**ТЕКСТ ДОКУМЕНТА:**
---*---

Подобных параллелей и перекличек между нынешним нашим знанием немецких милитаристов и тем, чем были они во время кайзера, можно найти в моем романе немало. Если говорить только о главах, посвященных Германии, то содержание их, кажется мне, в том, что они касаются истоков катастрофы, в которую мир был ввергнут нацизмом. В какой-то существеннейшей части человеческие начала отвергались Германией милитаристов тогда - в первую мировую войну. Они полностью были отвергнуты ею теперь - господством Гитлера.
Немецкий перевод "Городов и годов" был встречен консервативной печатью Германии двадцатых годов враждебно. В тридцатых годах роман был сожжен нацистами на кострах.
Такова биография книги, многие страницы которой уделены изображению прусского милитаризма.

---*---

**ИСХОДНЫЕ ДАННЫЕ:**
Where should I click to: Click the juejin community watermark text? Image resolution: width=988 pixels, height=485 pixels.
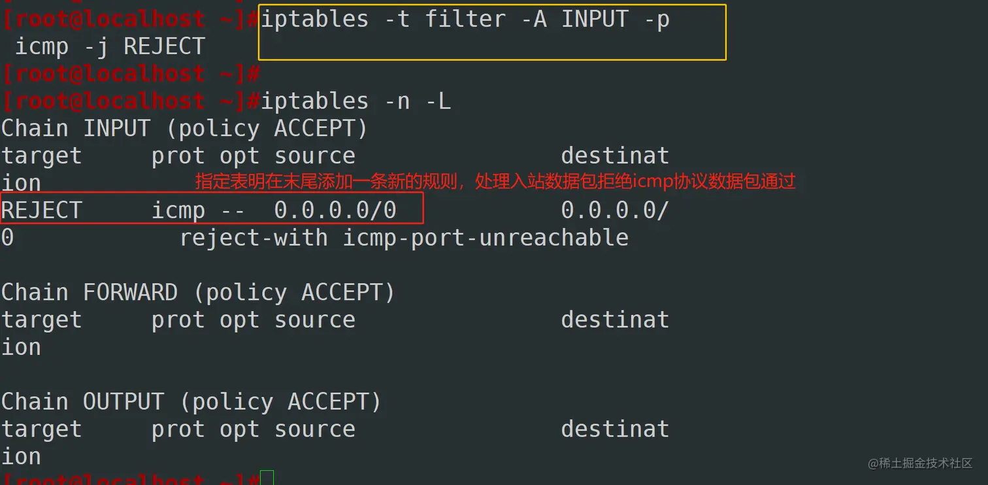tap(920, 463)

---*---

**ЗАДАНИЯ:**
A. Ответьте по тексту о романе «Города и годы»:
(i) Как консервативная печать Германии двадцатых годов встретила немецкий перевод романа?
(ii) Что сделали с романом нацисты в тридцатых годах?
(iii) Изображению чего уделены многие страницы книги?
B. Почему, согласно тексту о романе «Города и годы», главы о Германии касаются истоков катастрофы, в которую нацизм ввергнул мир? Ответьте одним–тремя предложениями.
C. Напишите продолжение текста о романе «Города и годы», начав сразу после его последнего предложения.

**ОТВЕТЫ:**
A.
(i) Враждебно.
(ii) Сожгли на кострах.
(iii) Изображению прусского милитаризма.

B. Уже в первую мировую войну Германия милитаристов в какой-то существеннейшей части отвергала человеческие начала. При господстве Гитлера эти начала были отвергнуты ею полностью.

C.
Мне довелось снова увидеть Германию в 1945 и 1946 годах. Сквозь разрушения Берлина и городов Бранденбурга, Саксонии, Тюрингии, Баварии я приехал в Нюрнберг. Необъятная куча мусора высилась среди обломков башен и стен бурга. Весь романтический сон застывшего средневековья, некогда привлекавший сюда туристов, улетучился, как рассеянный туман. По горам щебня вились кое-где тропы в ширину человеческой ступни. От улиц не осталось следов. Лишь по-прежнему шутливо улыбался пробитый осколками бомб бронзовый мейстерзингер Ганс Сакс. И если этот бывший Нюрнберг сейчас и привлекал новые толпы людей, то их интерес сосредоточивался уже не на памятниках старины.
Здесь торжественно совершалось то, чего ждали люди на севере и юге, на востоке и западе, когда лучшие из них бились насмерть, освобождая свои отчизны из-под пяты поработителей. Здесь судили главных преступников войны - главарей германского нацизма. Здесь судили тот Нюрнберг, который был символом инквизиции, проповедником лютых дел против свободы и достоинства человечества. Те, кто воскресил в XX веке средневековые орудия пыток "Железной девы", усовершенствовал их руками изобретательных палачей и применил на мучениках всех народов, ждали теперь своей участи на скамье подсудимых перед лицом Международного военного трибунала.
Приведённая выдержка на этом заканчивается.